Who Benefits Most From PGT-A
The rate of chromosomally abnormal embryos rises sharply with age. For women under 35, roughly 25% of eggs are aneuploid. By age 40 and older, that number climbs above 75%. This is why PGT-A tends to have the greatest impact for women over 35, where it significantly improves both clinical pregnancy rates and live birth rates per transfer.
For younger women, the benefit is more nuanced. Live birth rates per transfer are still higher with PGT-A, but because younger women produce more euploid embryos to begin with, the test adds fewer screening gains relative to the cost. One analysis found PGT-A isn’t cost-effective for women under 36. That said, even younger patients with specific risk factors can benefit substantially.
PGT-A shows particularly strong results for people with a history of recurrent miscarriage. In one study of recurrent miscarriage patients, early pregnancy loss dropped from 75% without PGT-A to 18% with it. For patients with repeated implantation failure (where transferred embryos simply don’t take), PGT-A more than doubled the live birth rate per transfer, from 19% to nearly 48%. These are the populations where screening out chromosomally abnormal embryos makes the most dramatic difference.
Impact on IVF Outcomes
Transferring a PGT-A tested euploid embryo results in a live birth rate of about 48% per transfer, compared to roughly 35% per transfer without testing. That improvement comes from two places: fewer failed implantations and fewer miscarriages, since the most common cause of both is chromosomal abnormality in the embryo.

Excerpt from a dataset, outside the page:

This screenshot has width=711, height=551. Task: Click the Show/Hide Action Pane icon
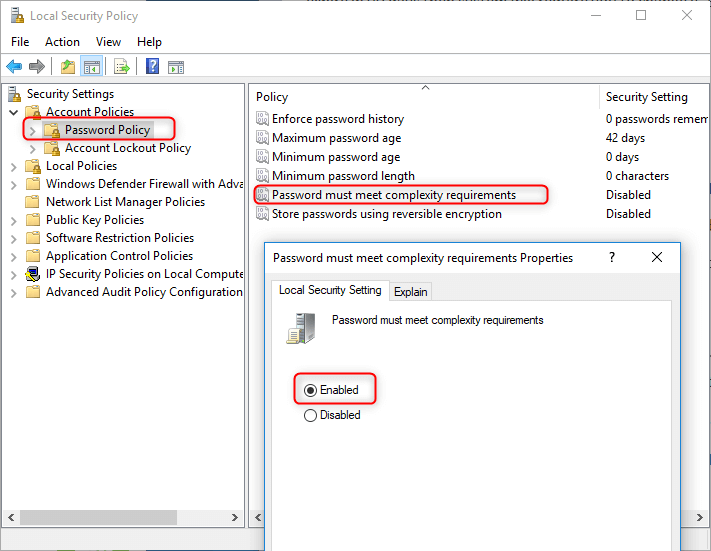point(176,67)
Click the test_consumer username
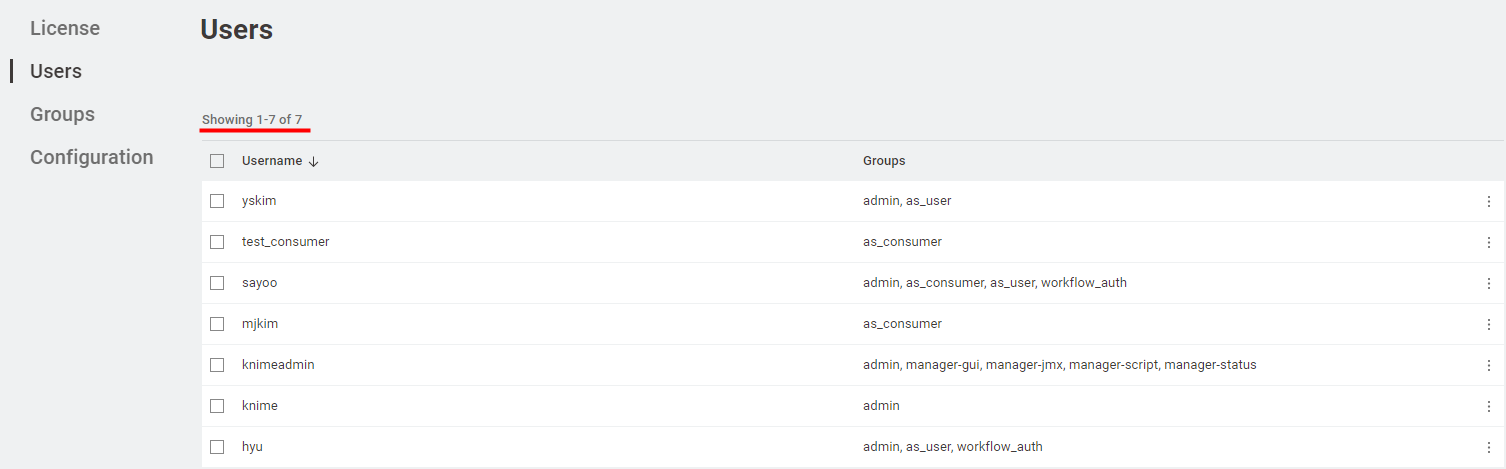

The tradeoff is that PGT-A reduces the number of embryos available for transfer, since aneuploid embryos are set aside. For someone who produces many embryos, this is rarely a problem. For someone with very few embryos, especially an older patient, the test might leave them with no euploid embryos to transfer at all. That result is still informative (it likely explains why previous cycles failed), but it can be difficult to receive. The decision to use PGT-A often comes down to whether you’d rather transfer fewer embryos with higher individual success rates, or transfer more embryos knowing some will be chromosomally abnormal.